There Aren’t Any Moderate Muslims in France

At the risk of fanning the prejudice of those who only read headlines, I have taken the title of this post from an interview given by Stéphane Charbonnier – better known as “Charb” – the recently killed editor-in-chief of the French illustrated, satirical weekly Charlie Hebdo (CH). The assertion, one that seems ripe for right-wing appropriation, is only a small part of a longer statement made in an interview that Charb gave at the end of 2011 in the midst of his public support for the Théâtre du Rond Point. At the time, the respected, avant-garde theater was facing demonstrations by “Catholic fundamentalists” during its production of Argentine playwright Rodrigo García’s Golgotha Picnic. In his support for the theatre, it is obvious that Charb is also responding to the recent firebombing of his journal’s offices following CH’s publication of a cartoon depicting the Prophet Muhammad.

I’m frustrated by the growing concern regarding moderate Muslims’ lack of engagement. . . . There are no moderate Muslims in France, there are no Muslims at all. . . . they are citizens. And as citizens, they do react, as they buy Charlie Hebdo, as they demonstrate with us and vote against these right wing assholes. What pisses me off is that they’re always called out as moderate Muslims.

This was not merely what passes as the French version of political correctness; this was an expression of radical republicanism that is quintessentially French. Absolutely nothing is to interrupt the relationship between l’État and le citoyen.

Alongside all the chatter of free speech and debate over whether the freedom to do something means one should do that thing, or even the critiques that CH was a bunch of white guys ‘punching down’, we should also consider not just Charb’s – and CH’s – political culture but the importance of critical cartoons in the history of modern France. After all, CH is hardly sui generis even if it is the most infamous example of a satirical illustrated press in the republic.

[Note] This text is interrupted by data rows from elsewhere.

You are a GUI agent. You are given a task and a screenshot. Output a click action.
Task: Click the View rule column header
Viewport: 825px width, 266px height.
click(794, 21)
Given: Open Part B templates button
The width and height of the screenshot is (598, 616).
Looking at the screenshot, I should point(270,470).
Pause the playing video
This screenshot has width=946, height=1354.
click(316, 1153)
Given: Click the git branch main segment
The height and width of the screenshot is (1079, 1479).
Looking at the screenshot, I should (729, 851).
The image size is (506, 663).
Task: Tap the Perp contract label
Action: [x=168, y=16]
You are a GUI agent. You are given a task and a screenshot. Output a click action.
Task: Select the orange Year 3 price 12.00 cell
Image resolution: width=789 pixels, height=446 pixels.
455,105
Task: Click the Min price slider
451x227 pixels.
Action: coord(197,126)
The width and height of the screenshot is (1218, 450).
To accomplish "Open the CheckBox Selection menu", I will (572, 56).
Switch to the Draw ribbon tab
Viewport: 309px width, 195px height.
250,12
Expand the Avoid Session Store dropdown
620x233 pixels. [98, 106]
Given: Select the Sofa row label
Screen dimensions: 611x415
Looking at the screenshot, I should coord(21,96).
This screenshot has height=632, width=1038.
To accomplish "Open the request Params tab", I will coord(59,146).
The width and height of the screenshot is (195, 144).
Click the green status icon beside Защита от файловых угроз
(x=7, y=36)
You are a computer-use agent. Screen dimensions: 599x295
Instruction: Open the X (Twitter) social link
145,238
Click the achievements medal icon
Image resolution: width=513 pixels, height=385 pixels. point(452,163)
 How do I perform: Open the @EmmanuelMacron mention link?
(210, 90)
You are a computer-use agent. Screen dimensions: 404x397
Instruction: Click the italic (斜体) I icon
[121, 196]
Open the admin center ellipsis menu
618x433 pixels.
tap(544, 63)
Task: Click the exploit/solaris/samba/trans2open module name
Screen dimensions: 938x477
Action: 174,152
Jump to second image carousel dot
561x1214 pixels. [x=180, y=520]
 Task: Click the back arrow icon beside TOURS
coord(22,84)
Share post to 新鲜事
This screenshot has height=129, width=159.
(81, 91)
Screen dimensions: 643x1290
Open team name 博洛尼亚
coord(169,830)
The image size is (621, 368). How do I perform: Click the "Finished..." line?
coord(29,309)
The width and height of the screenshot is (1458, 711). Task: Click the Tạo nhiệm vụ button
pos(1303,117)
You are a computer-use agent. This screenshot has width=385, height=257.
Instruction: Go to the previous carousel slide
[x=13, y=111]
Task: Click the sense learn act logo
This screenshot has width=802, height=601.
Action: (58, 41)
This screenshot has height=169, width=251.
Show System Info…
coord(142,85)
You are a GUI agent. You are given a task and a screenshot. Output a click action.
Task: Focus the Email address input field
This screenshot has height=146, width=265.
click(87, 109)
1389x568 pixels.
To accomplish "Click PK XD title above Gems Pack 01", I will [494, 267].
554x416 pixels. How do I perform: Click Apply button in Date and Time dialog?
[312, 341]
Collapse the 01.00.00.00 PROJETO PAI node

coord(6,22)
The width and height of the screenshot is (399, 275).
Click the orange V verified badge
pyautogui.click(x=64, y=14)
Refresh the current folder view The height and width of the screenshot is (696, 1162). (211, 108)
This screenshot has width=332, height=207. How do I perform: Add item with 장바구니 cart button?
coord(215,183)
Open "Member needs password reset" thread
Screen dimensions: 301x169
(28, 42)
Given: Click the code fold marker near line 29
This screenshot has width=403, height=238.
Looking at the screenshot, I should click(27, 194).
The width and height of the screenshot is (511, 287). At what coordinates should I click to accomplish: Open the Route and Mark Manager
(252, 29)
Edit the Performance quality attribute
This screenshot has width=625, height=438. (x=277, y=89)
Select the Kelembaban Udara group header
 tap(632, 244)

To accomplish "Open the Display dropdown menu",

There’s a Swiss maxim that insists that if firearms are instruments of power, in a democracy they belong in the hands of the people. In Republican France the sentiment is similar, but the instrument of power is caricature. Relevant examples from the first half of the 18th century include Charles Philipon’s ribald depiction of the heavily-jowled King Louis Philippe as an overripe pear (la poire being slang for “fathead”) and Honore Daumier’s depiction of him as a grotesque Gargantua eating the food of the poor and shitting honorifics for the wealthy in the 1830s. Towards the end of century, commentators from both sides of l’Affaire Dreyfus made use of the most virulent caricatured stereotypes, taking sides in what was nearly civil war in the fragile Third Republic. Consequently, anything – person, practice, or institution – that was seen to be threatening the political place of the citizen within the republican firmament of the nation was subjected to the most savage rebuke. Caricatures were used not so much to “punch down” but to “punch up” and “out.” Famed caricaturist Charles Philipon, a frequent target of governmental censorship who was often charged with the crime of Lèse-majesté, suggested that the crown showed its weakness in fighting with a cartoon. However Philipon also valued the chance that such legal cases provided to France by allowing society ‘to excavate the ridiculous and make a justice of it’. This sentiment was reinforced at the start of the 20th century in the pages of another activist journal L’Assiette au Beurre which declared ‘How could one better [criticize abusive power] than by the drawing, which engraves an idea with an energy that the effort of the most powerful writer can never achieve?’

L’Assiette au Beurre likely is the most immediate ancestor of CH. In its pages the journal lampooned and challenged everything from foppish dandies to workplace safety; it targeted the moral compromises of colonialism and the devastating brutality of imperial warfare; and yes, even the venal economics of religion. It is in this long, substantive, critical, and controversial history that CH must be situated.

The illustrated political press has often played the role of public conscience (and sometime subconscious) in Republican France, raising and confronting important concerns in both domestic and international politics, lashing out at social injustice, and parodying public idiocy. This was the legacy of CH which found its real purchase in the early 1990s risibly critiquing the United States’ first Gulf War and, later in the decade, directly challenging the electoral successes of Jean-Marie Le Pen’s far-right National Front. In doing so CH was sounding the call of radical republicanism, the defining characteristic of French political rhetoric since the Third Republic. Returning to the thought that opened this piece, this mode of republicanism privileges nothing more than the rights and responsibilities of the individual citizen. The citizen is the political unit of measure and anything that interferes challenges the foundation of the Republic itself. This may sound grandiose, but in broad strokes it is the fact of the matter, and as we are all well aware the modality of CH is nothing if not broad strokes. The question that remains however is whether the deep assimilationist model of French citizenship itself is still possible in world defined by transnational flows of people, money, ideas, and media.

That is for later perhaps. For now, Je suis Charlie.

*A last note, this weekend is the annual BD festival in Angoulême and as I finished this I discovered that a special ‘Grand Prix du Festival d’Angoulême’ was awarded to Charlie Hebdo ‘in homage to the artists killed and their necessary fight for freedom of expression, so that the work by all those who have contributed to this essential publication . . . will live on in our memories’.